• Problem to work on: Repeat the span of the entries below that starts at the line with "Task: Open new tab with plus icon" and ends at the line with "Task: Click the Required A back button", nothing more. Skip the pictures.

• Information supplied:
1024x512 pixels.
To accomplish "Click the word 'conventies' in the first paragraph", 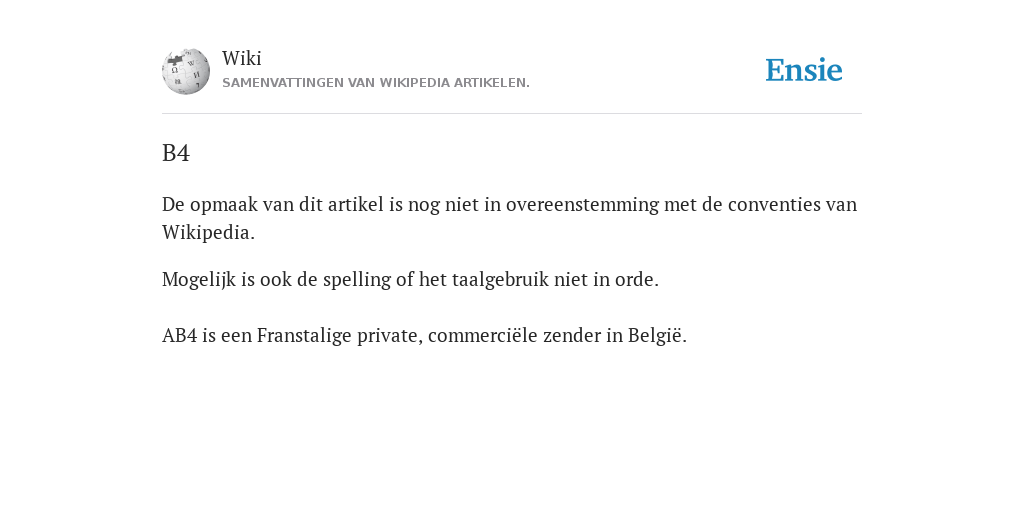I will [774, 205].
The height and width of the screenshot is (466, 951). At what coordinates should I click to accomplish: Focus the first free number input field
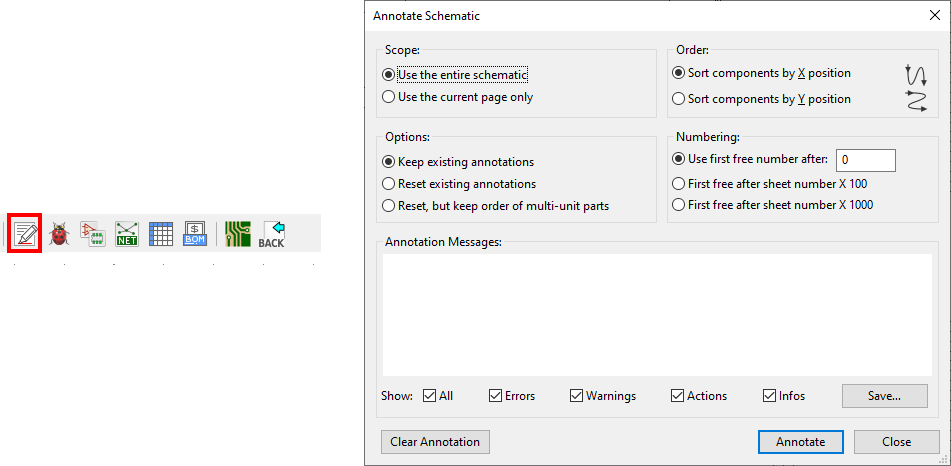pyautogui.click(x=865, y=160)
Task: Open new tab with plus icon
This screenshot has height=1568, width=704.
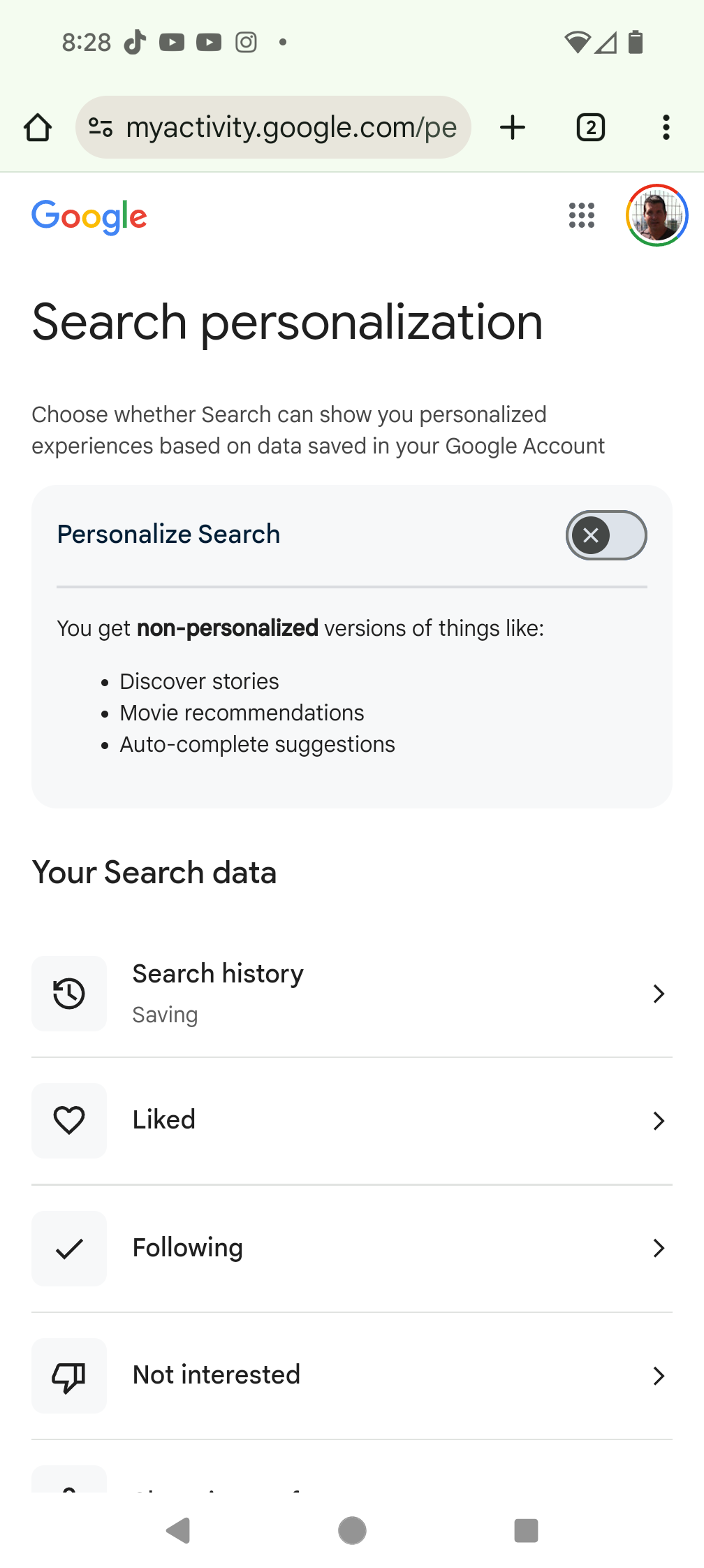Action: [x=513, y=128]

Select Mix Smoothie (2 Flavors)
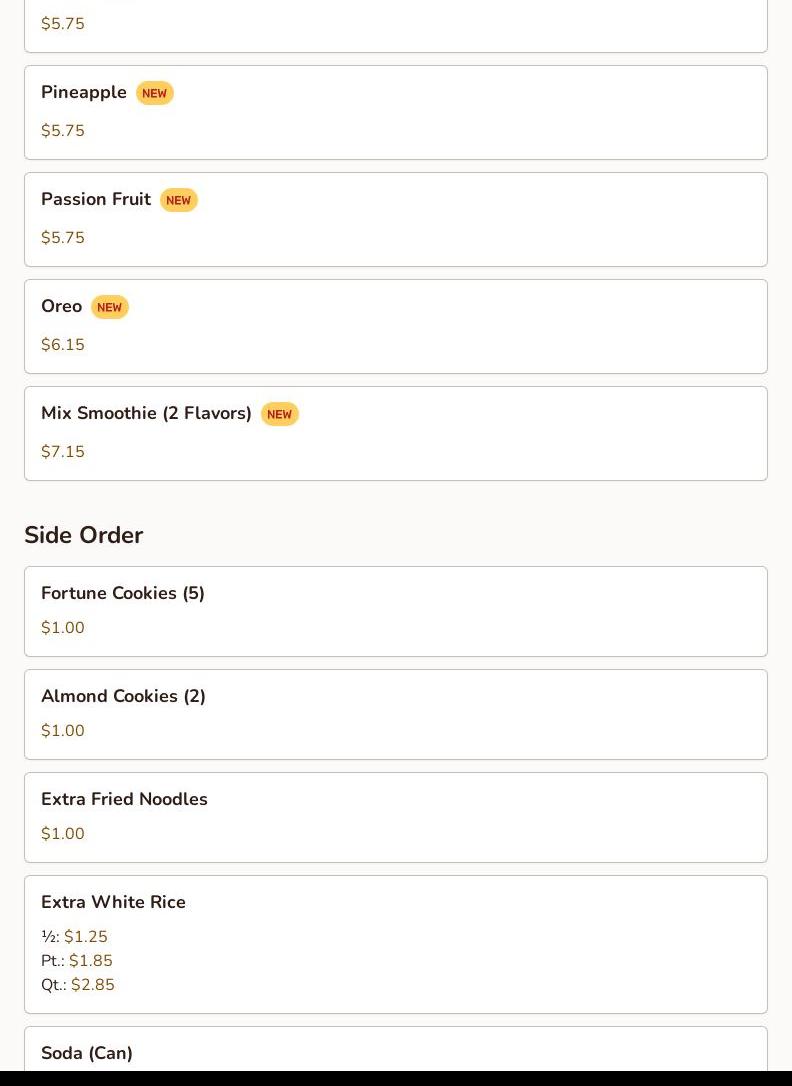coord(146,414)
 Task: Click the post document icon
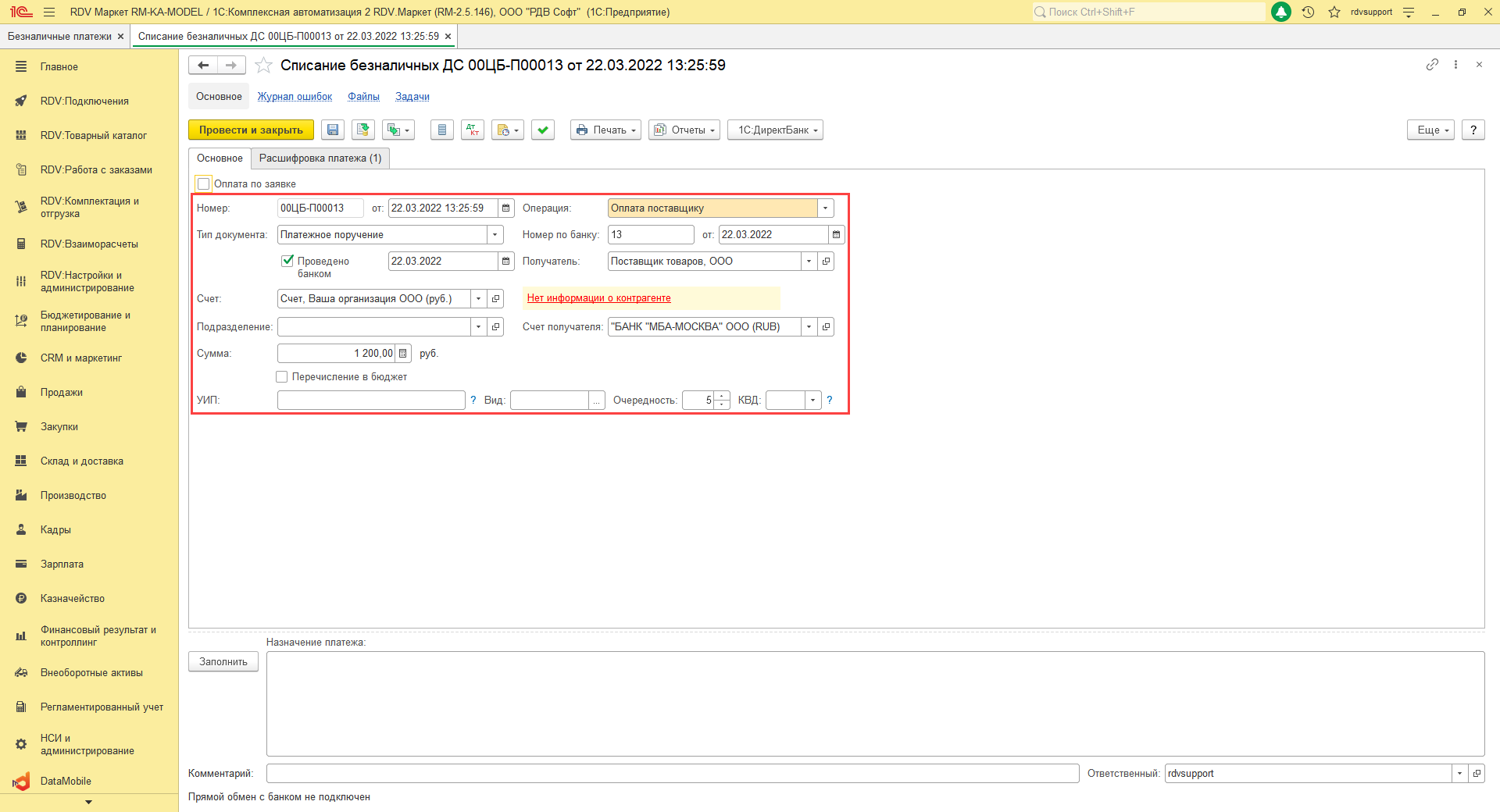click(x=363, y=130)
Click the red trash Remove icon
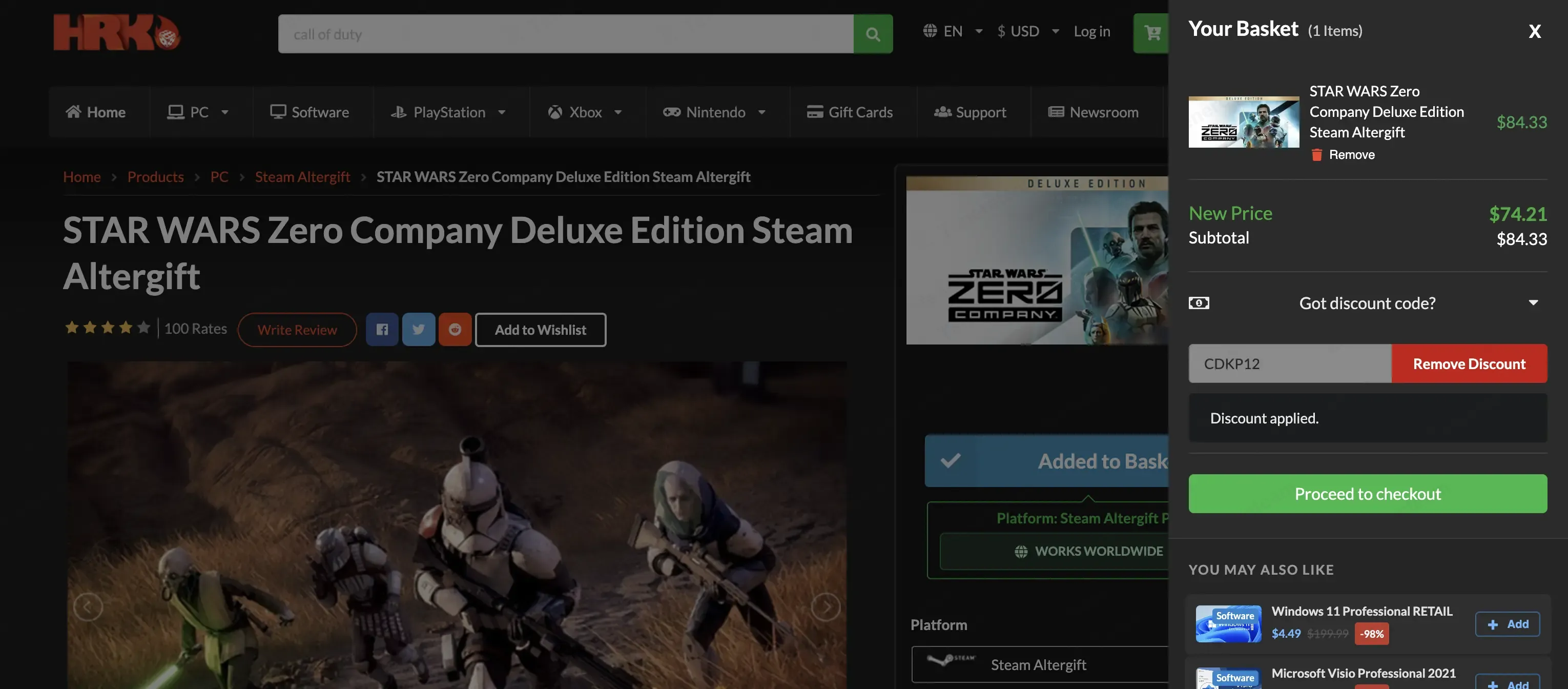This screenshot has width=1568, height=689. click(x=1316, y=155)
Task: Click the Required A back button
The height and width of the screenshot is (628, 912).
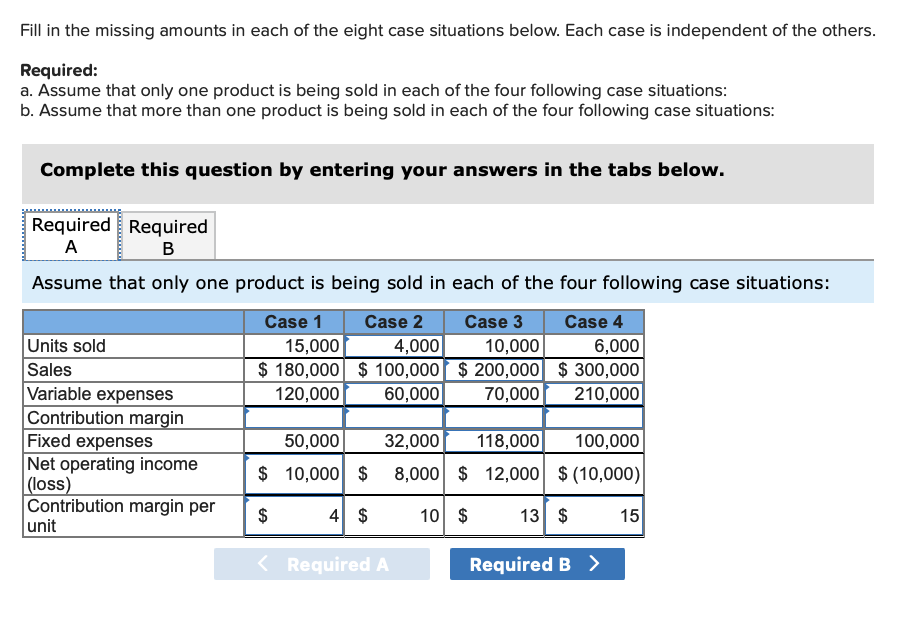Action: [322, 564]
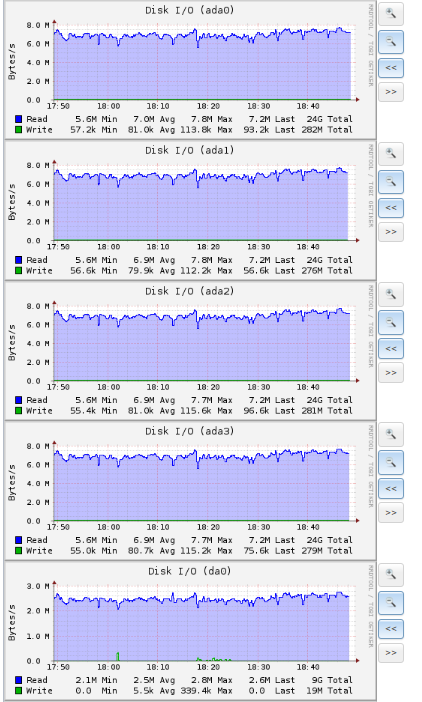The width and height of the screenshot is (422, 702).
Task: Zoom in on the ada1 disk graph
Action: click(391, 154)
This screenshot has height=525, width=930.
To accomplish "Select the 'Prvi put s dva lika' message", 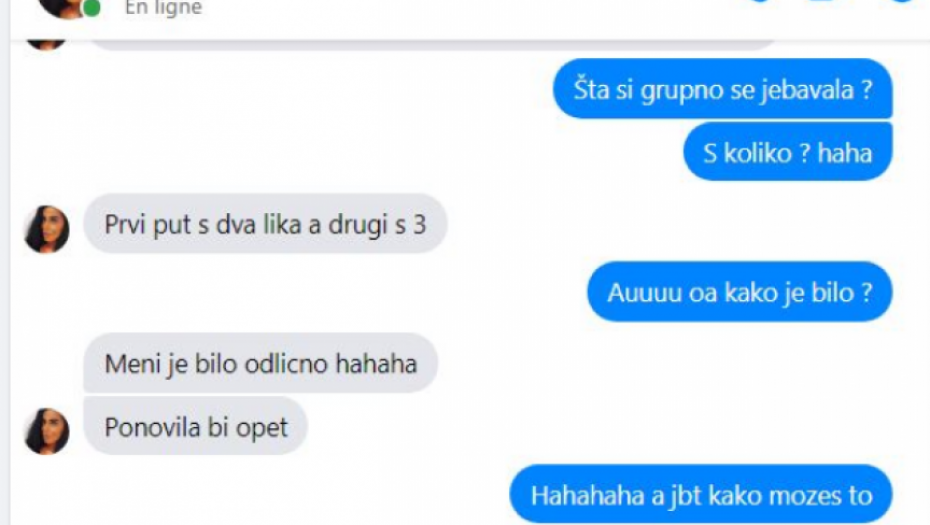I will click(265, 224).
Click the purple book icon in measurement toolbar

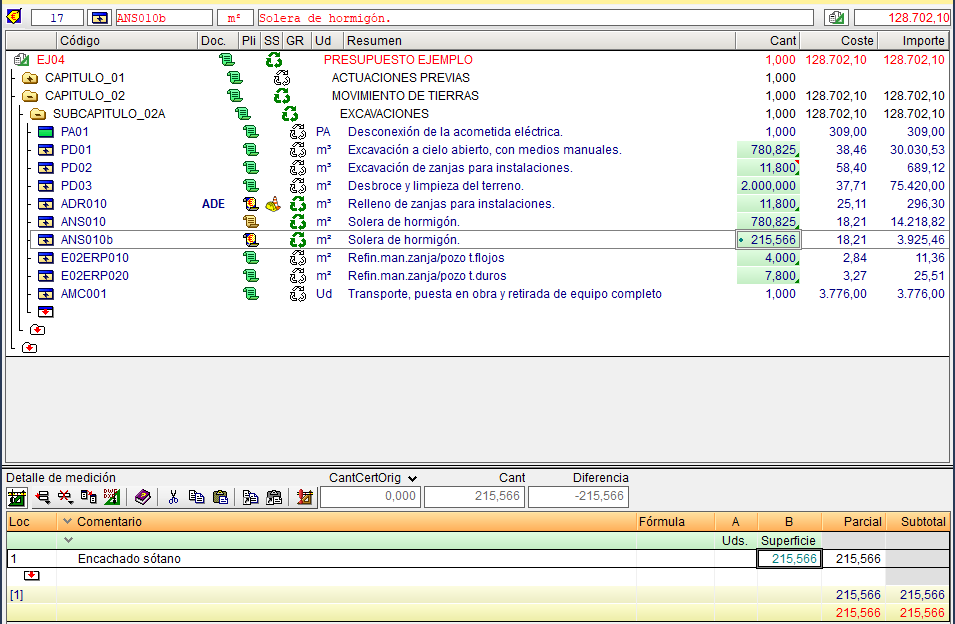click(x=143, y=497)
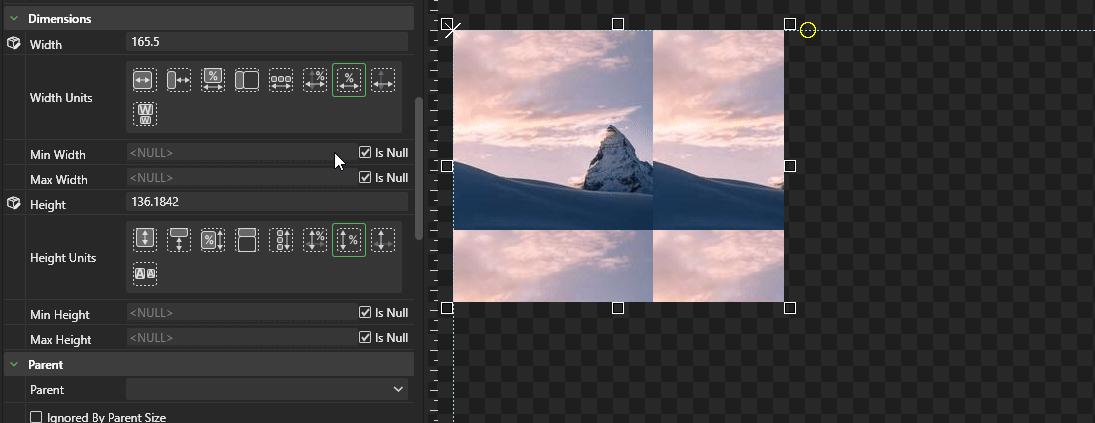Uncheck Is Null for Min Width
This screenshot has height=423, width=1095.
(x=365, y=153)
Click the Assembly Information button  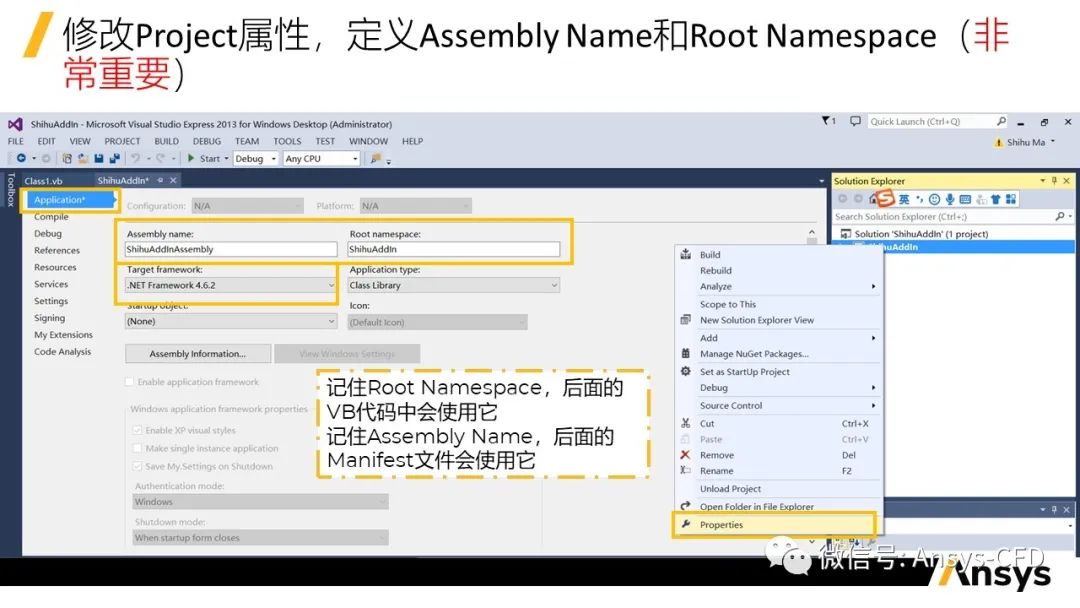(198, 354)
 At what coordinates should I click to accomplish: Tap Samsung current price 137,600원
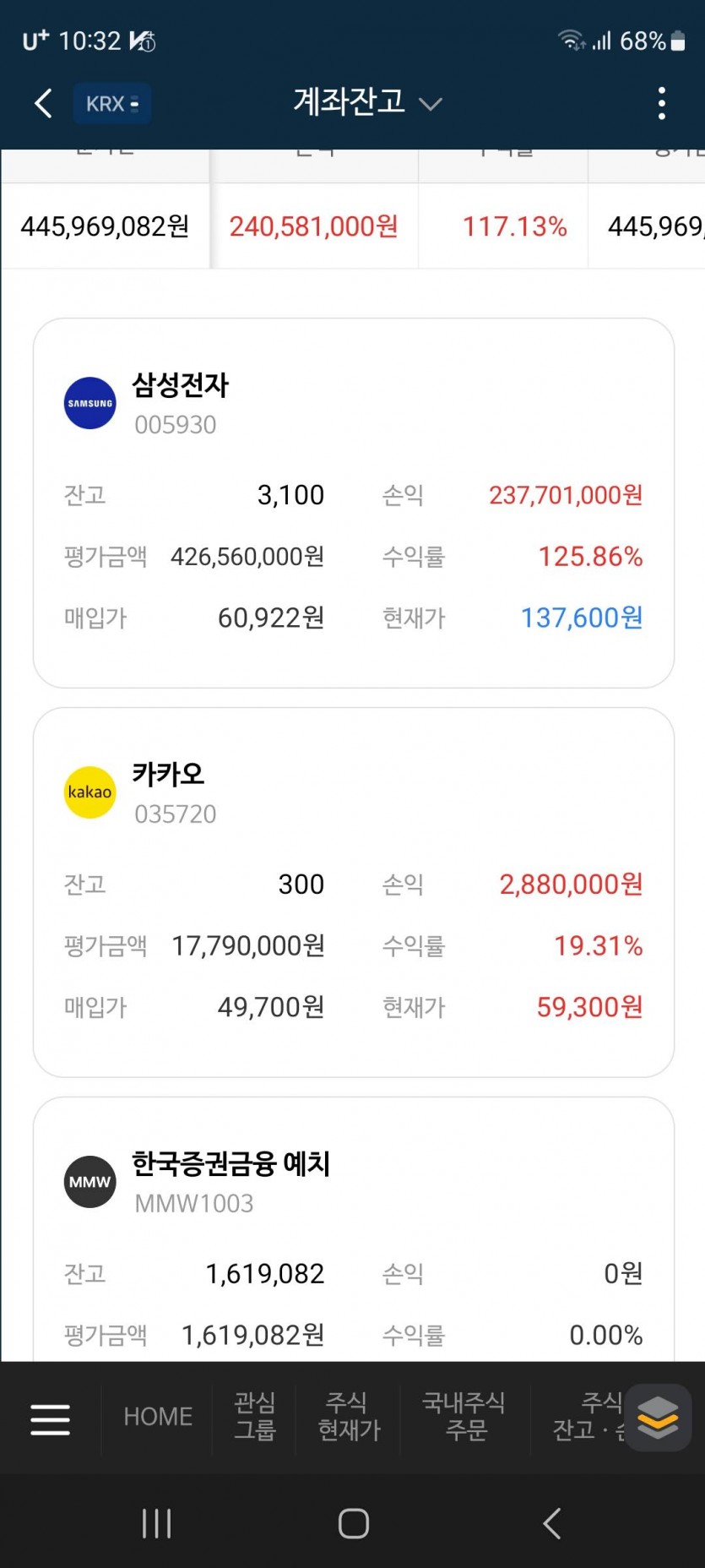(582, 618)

• Task answer:
Task: Open new tab with plus icon
This screenshot has height=1568, width=704.
Action: [x=513, y=128]

Select Mix Smoothie (2 Flavors)
coord(146,414)
 Task: Click the post document icon
click(x=363, y=130)
Click the red trash Remove icon
This screenshot has width=1568, height=689. click(x=1316, y=155)
Task: Click the Required A back button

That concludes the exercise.